• [Exercise input]:
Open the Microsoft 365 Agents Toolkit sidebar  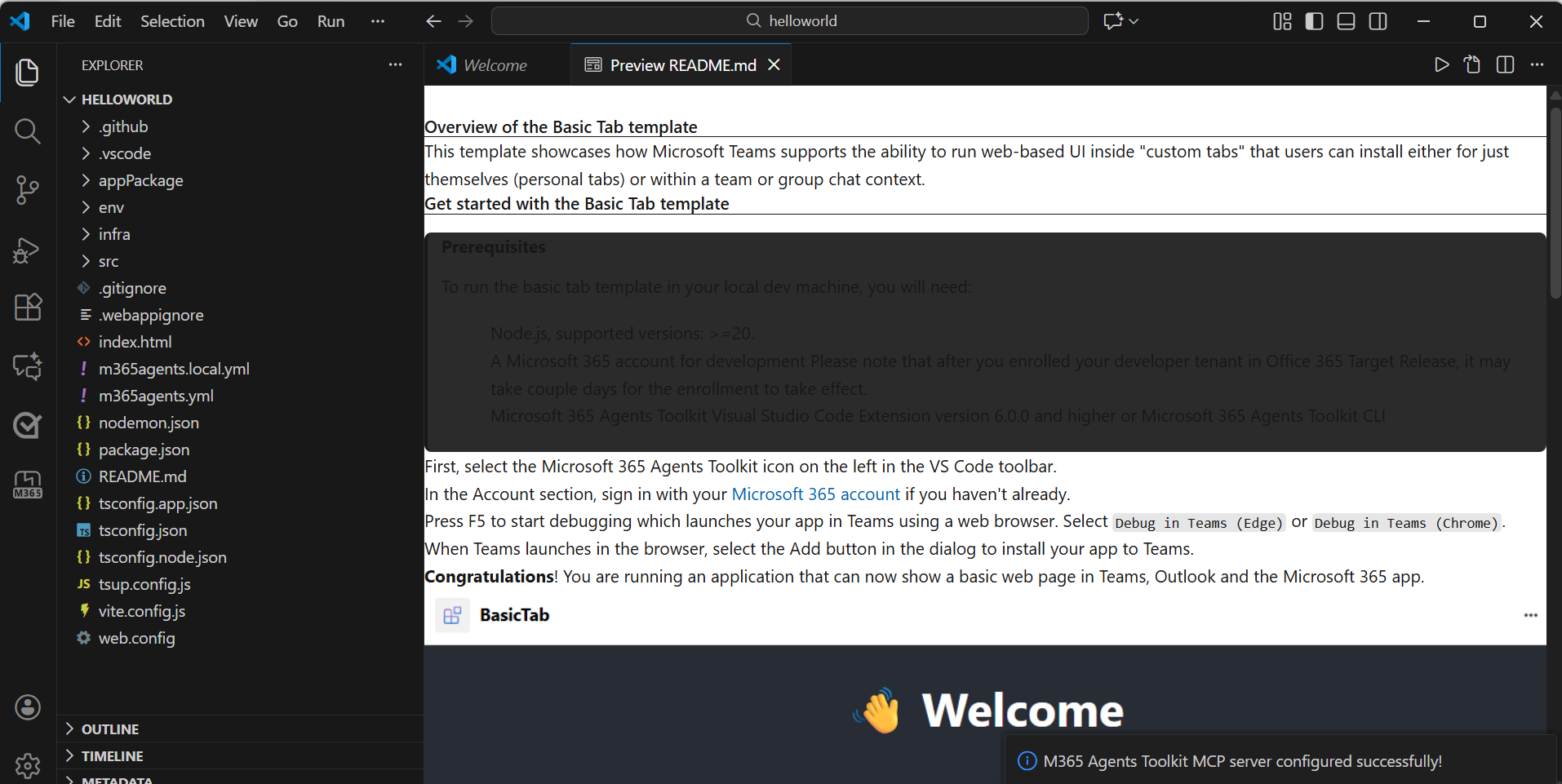point(27,484)
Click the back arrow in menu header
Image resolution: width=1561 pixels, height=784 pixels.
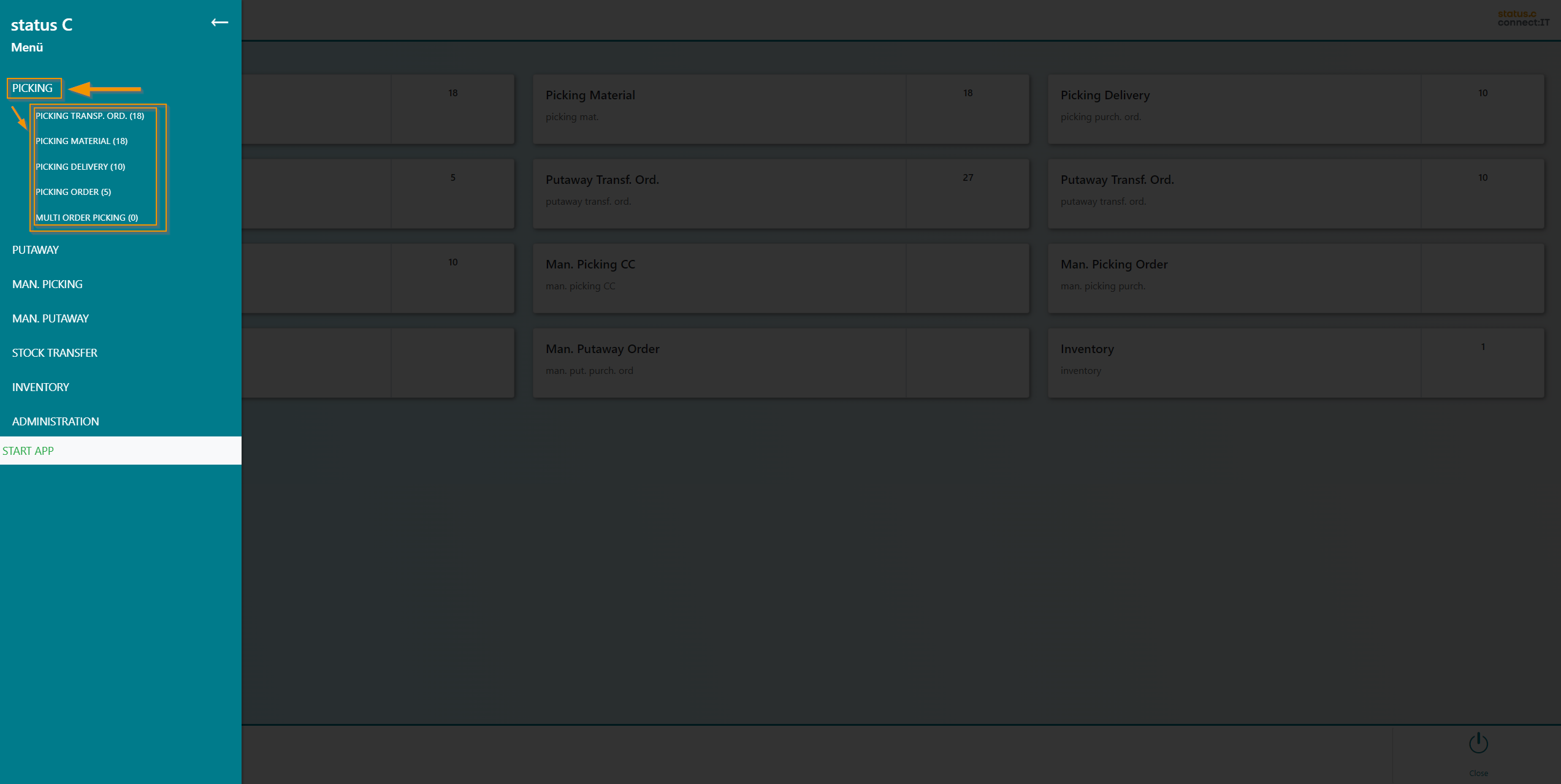pyautogui.click(x=219, y=23)
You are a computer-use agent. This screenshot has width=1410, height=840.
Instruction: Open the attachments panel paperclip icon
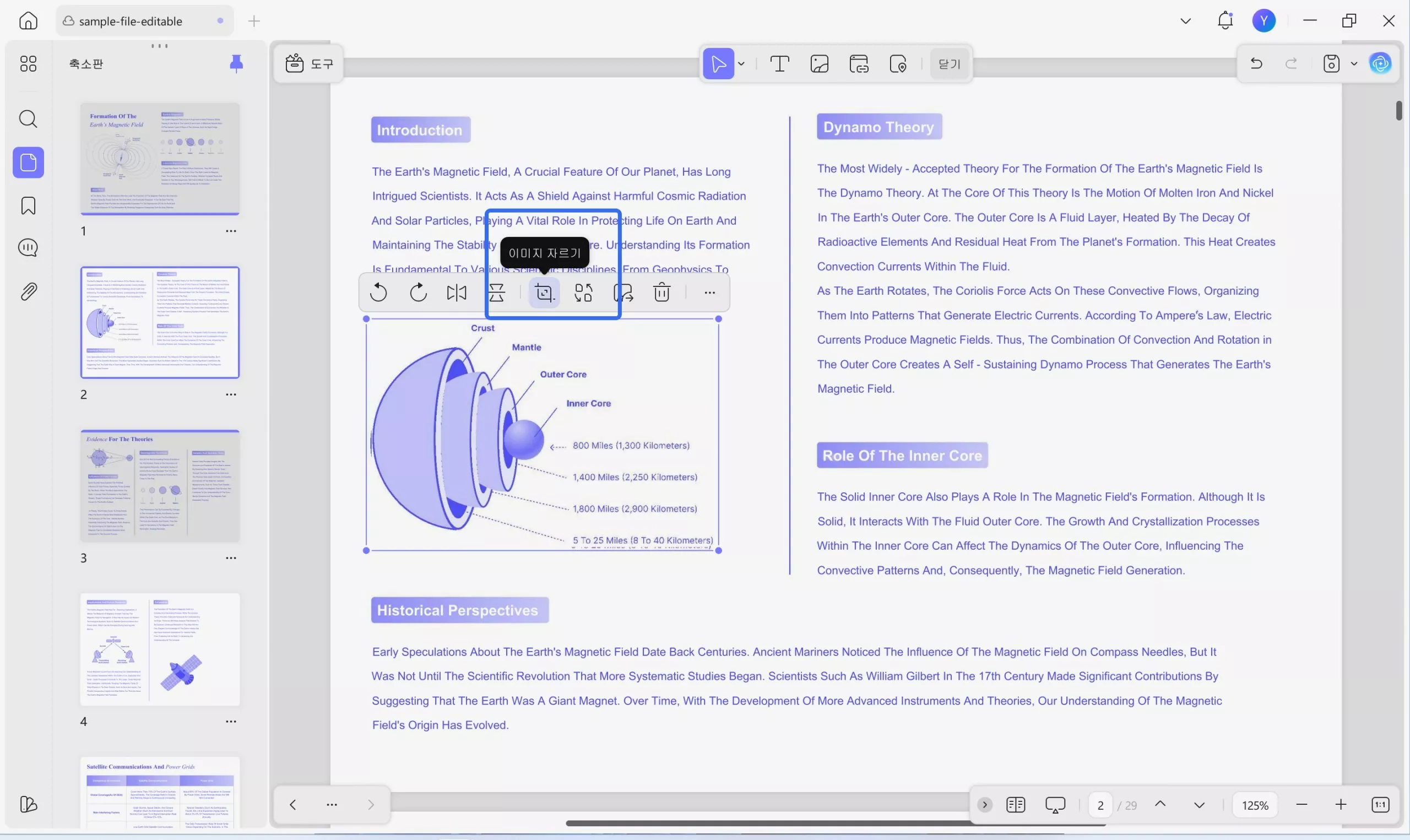point(28,291)
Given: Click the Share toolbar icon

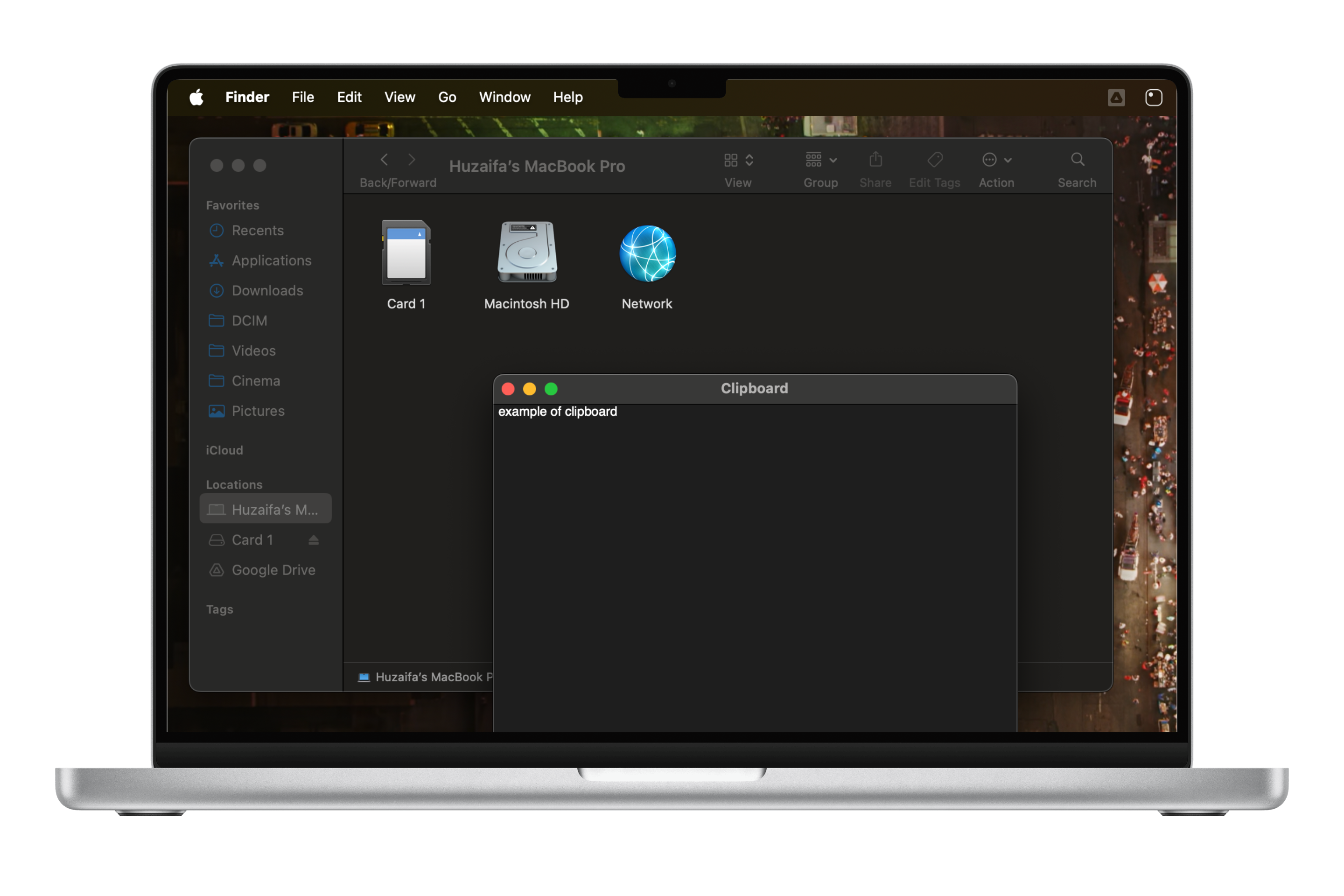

• [Task statement]: Where the line containing "Click the back arrow in menu header" appears, begin writing out the lines exactly, and continue through the end of the material above, omitting pictures.

• [Task solution]:
Click the back arrow in menu header
Image resolution: width=1561 pixels, height=784 pixels.
pyautogui.click(x=219, y=23)
You are a computer-use agent. This screenshot has width=1410, height=840.
Instruction: Open the attachments panel paperclip icon
point(28,291)
Given: Click the Share toolbar icon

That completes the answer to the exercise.